Introduction

Data Standardizer provides implementations of various internationally recognised standards in data processing, covering topics ranging from languages to currencies and geographical entities. With strongly-typed enumerations for each standard (where applicable) or other targeted data types, you can represent these elements in your code such that errors with invalid values are minimised.

Supported target platforms include (modern) .Net and .Net Standard. Data Standardizer can be used in modern application software, but is also available as an option for older codebases that are being upgraded more gradually or may remain on older frameworks indefinitely.

Supporting the project

If you derive a commercial benefit from use of Data Standardizer or feel it otherwise adds value to your project, you are asked to please consider supporting the project. You can do this by becoming a GitHub sponsor to make a financial contribution. Data Standardizer is maintained and enhanced by @matthew25187 in his personal time and made available for free for all to use.

Getting Started

Installation

Data Standardizer is available as a series of packages from NuGet.org that can be linked to your existing projects. Available packages include:

Package	Description
DataStandardizer.BCP47	Supports IETF BCP 47 language tags.
DataStandardizer.Chronology	Provides support for the TZ Database.
DataStandardizer.Core	Common types used to implement standards in the other packages. You should not need to link to this package directly.
DataStandardizer.File	Provides implementations of standards-based file formats.
DataStandardizer.ISO15924	Supports ISO 15924, Codes for the representation of names of scripts.
DataStandardizer.ISO3166	Supports ISO 3166, Codes for the representation of names of countries and their subdivisions parts 1 & 2.
DataStandardizer.ISO4217	Supports ISO 4217, Codes for the representation of currencies and funds.
DataStandardizer.ISO639	Supports ISO 639, Codes for the representation of names of languages parts 1, 2, 3 & 5.
DataStandardizer.Money	Provides types for the handling of monetary values.
DataStandardizer.UNM49	Supports UN M49 or the Standard Country or Area Codes for Statistical Use (Series M, No. 49).

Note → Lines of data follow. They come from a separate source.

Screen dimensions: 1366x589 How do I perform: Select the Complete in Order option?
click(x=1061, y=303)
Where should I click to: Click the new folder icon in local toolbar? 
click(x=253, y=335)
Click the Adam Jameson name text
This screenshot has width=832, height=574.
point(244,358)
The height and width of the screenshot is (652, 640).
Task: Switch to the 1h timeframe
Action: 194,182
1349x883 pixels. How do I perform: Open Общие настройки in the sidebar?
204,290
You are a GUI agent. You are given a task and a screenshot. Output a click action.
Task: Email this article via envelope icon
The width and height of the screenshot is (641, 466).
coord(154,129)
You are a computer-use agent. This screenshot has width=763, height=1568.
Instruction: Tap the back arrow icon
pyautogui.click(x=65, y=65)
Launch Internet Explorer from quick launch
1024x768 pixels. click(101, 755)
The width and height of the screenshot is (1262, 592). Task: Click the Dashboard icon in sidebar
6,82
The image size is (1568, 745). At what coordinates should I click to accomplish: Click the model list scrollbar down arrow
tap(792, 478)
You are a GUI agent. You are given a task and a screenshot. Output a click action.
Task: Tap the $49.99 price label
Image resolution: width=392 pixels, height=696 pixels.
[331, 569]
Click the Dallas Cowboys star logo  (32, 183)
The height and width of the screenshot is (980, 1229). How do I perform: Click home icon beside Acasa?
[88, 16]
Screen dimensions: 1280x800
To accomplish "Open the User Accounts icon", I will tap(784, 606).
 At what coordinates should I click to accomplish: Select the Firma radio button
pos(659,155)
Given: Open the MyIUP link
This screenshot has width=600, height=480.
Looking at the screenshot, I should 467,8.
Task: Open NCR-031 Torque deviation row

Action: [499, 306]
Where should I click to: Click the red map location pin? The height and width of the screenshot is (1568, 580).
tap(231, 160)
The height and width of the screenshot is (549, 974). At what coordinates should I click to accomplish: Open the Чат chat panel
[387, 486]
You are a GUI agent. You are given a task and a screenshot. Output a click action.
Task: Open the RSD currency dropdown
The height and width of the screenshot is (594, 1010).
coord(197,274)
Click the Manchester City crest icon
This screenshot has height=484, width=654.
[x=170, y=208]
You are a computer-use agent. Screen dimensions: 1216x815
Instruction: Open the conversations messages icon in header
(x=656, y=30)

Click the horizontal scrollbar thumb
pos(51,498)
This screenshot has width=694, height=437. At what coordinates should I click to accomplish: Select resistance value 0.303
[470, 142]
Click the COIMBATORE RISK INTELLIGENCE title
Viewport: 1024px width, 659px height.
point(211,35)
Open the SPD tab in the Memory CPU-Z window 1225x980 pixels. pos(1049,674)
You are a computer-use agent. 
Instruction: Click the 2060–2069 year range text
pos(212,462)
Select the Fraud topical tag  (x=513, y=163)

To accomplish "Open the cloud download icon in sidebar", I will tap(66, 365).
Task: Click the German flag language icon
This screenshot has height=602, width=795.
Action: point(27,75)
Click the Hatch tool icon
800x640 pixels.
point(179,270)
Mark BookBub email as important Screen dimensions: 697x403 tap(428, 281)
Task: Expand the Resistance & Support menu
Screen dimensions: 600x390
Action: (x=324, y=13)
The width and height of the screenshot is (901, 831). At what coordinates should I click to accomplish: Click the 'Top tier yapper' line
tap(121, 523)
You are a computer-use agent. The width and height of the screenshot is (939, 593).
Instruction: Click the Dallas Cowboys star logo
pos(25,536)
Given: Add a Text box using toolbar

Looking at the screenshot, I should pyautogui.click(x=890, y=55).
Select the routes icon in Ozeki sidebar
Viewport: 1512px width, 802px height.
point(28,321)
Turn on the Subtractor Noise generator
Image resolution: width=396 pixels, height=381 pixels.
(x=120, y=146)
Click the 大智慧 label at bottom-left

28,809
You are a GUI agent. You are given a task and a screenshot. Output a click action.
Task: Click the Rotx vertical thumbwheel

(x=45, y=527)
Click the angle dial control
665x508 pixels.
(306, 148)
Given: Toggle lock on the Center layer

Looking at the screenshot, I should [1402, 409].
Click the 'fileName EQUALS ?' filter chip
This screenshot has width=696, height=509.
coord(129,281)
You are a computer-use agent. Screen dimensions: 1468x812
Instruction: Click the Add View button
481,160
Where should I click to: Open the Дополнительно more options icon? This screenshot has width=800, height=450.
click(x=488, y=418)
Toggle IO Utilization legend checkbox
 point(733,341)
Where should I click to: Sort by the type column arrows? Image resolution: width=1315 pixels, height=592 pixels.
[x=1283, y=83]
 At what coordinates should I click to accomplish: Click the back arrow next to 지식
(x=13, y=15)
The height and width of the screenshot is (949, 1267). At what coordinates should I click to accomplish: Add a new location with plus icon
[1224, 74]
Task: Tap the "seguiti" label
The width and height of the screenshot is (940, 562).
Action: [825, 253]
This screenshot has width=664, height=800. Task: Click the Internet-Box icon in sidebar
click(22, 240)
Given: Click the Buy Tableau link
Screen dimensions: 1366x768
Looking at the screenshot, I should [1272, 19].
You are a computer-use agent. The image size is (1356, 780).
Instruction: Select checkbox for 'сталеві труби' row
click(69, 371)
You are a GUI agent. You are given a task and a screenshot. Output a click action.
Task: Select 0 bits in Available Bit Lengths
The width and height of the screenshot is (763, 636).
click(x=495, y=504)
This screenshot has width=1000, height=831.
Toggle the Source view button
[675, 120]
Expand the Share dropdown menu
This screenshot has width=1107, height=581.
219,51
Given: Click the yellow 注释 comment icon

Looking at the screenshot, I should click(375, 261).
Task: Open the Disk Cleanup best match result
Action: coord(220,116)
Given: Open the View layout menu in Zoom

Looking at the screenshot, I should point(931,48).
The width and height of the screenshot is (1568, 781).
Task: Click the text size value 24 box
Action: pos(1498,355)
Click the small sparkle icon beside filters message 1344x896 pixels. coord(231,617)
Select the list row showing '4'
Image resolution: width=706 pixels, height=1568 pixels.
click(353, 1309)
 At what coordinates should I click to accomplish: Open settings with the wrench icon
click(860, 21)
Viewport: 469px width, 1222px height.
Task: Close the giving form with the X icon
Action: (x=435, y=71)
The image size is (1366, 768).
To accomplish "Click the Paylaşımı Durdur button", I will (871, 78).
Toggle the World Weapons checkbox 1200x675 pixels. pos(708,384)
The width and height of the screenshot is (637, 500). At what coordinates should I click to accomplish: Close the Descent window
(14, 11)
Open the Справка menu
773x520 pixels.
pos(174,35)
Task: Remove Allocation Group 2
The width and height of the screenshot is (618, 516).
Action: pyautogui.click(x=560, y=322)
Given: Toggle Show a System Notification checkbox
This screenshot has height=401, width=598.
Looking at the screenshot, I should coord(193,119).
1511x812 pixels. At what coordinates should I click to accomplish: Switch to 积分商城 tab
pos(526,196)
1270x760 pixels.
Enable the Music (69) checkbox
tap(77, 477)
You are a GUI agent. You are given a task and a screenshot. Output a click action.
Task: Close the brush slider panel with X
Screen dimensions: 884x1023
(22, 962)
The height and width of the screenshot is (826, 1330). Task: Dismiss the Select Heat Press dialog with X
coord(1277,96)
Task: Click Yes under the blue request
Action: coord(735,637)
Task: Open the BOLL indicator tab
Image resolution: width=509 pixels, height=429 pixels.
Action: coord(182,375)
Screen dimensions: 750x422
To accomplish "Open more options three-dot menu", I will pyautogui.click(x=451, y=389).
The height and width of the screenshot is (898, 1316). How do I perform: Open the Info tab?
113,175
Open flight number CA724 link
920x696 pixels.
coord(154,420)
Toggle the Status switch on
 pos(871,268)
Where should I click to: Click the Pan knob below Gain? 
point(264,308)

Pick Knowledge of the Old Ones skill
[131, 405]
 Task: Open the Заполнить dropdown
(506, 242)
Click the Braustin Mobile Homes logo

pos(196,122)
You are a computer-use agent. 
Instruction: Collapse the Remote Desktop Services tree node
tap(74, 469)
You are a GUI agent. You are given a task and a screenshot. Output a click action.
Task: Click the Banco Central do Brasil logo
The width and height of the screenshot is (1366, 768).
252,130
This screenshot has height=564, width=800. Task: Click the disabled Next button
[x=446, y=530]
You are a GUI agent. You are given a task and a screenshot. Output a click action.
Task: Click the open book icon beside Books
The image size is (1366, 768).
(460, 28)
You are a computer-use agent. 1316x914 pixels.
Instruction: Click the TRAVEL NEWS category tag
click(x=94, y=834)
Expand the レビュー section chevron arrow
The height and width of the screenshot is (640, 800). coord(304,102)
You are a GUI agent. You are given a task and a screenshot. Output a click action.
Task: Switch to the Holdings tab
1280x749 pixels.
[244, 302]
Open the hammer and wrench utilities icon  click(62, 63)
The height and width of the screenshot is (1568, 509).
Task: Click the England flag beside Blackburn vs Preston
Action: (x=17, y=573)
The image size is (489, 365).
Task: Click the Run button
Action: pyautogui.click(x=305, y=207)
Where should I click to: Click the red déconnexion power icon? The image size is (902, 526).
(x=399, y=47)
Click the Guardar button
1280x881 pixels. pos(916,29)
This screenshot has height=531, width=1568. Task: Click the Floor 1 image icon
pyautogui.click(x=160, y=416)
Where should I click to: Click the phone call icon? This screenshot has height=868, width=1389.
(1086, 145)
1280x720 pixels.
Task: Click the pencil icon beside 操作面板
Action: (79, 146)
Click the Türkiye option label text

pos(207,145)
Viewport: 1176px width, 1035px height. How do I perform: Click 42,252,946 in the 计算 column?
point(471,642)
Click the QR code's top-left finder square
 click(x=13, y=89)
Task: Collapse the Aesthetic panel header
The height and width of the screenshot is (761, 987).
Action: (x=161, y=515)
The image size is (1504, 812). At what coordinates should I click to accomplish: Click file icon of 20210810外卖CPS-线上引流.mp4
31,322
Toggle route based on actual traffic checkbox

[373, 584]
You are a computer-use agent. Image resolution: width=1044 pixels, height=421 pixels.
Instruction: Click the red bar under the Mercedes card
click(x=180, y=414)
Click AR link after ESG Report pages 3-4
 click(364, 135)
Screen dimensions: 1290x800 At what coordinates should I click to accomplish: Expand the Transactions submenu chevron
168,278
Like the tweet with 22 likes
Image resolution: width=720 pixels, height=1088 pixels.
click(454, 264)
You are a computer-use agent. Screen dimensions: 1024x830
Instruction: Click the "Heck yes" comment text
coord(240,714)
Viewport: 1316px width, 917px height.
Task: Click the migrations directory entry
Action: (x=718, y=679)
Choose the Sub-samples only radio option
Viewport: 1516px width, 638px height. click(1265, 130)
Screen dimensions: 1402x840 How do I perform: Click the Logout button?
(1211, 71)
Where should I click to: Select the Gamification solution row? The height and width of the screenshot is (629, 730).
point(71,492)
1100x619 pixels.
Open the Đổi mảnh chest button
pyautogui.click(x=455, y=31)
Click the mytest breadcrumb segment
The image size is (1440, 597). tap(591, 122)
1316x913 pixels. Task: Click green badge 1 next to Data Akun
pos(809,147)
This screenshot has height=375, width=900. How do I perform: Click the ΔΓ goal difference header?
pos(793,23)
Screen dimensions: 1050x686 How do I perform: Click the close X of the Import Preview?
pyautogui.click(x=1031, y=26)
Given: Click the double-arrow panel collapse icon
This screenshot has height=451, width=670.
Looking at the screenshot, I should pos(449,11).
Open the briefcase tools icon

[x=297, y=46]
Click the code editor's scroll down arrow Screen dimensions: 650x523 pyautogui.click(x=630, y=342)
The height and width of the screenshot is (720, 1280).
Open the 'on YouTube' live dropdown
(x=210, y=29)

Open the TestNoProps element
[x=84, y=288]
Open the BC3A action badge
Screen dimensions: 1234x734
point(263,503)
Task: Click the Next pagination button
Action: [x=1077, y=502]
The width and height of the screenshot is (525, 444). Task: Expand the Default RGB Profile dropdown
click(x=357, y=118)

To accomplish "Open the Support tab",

To use a particular standard in your application, find the corresponding package from the above list and add it as a dependency to your project. Instructions for doing so will depend on what development tooling you are using.

Visual Studio: see Install and manage packages in Visual Studio using the NuGet Package Manager
.Net CLI: see Install and manage NuGet packages with the dotnet CLI
Visual Studio Code: see NuGet in Visual Studio Code

Software dependencies

Depending on which .Net platform you are targeting, the above packages will also depend on various other system- and third-party packages. They will be included as static dependencies where required and should be automatically resolved, but if you are using a proxy for your package server you may need to make sure these other packages are also available.

The repository includes a number of PowerShell scripts with names starting with Generate. These scripts are used to re-generate the enums that comprise the implementations of each corresponding standard and require the use of a PowerShell shell prompt to execute as well as access to the official flat-file data sources provided by the relevant standards body or designated maintainer. Some scripts may also require a minimum version of PowerShell to run.

Other scripts and YAML files are included to support the infrastructure (IaC) used by the Data Standardizer project for functions such as pipelines, package hosting, etc. These files are not intended to be used by the end-user.

Latest releases

Package	Release version	Release status
DataStandardizer.BCP47
DataStandardizer.Chronology
DataStandardizer.Core
DataStandardizer.ISO15924
DataStandardizer.ISO3166
DataStandardizer.ISO4217
DataStandardizer.ISO639
DataStandardizer.Money
DataStandardizer.UNM49

The most recently produced release version (shown above) does not necessarily correspond with the latest package version published to NuGet or any other publically available source.

Build and Test

Branching strategy

The Data Standardizer repository makes use of two "main" branches. They are:

Name	Description
`master`	Top-level branch from which all package release builds are produced. The `develop` branch will be merged into this branch when a new release is done.
`develop`	Default branch and the branch from which preview package builds are produced. Changes are marshalled on this branch before being included in a release build.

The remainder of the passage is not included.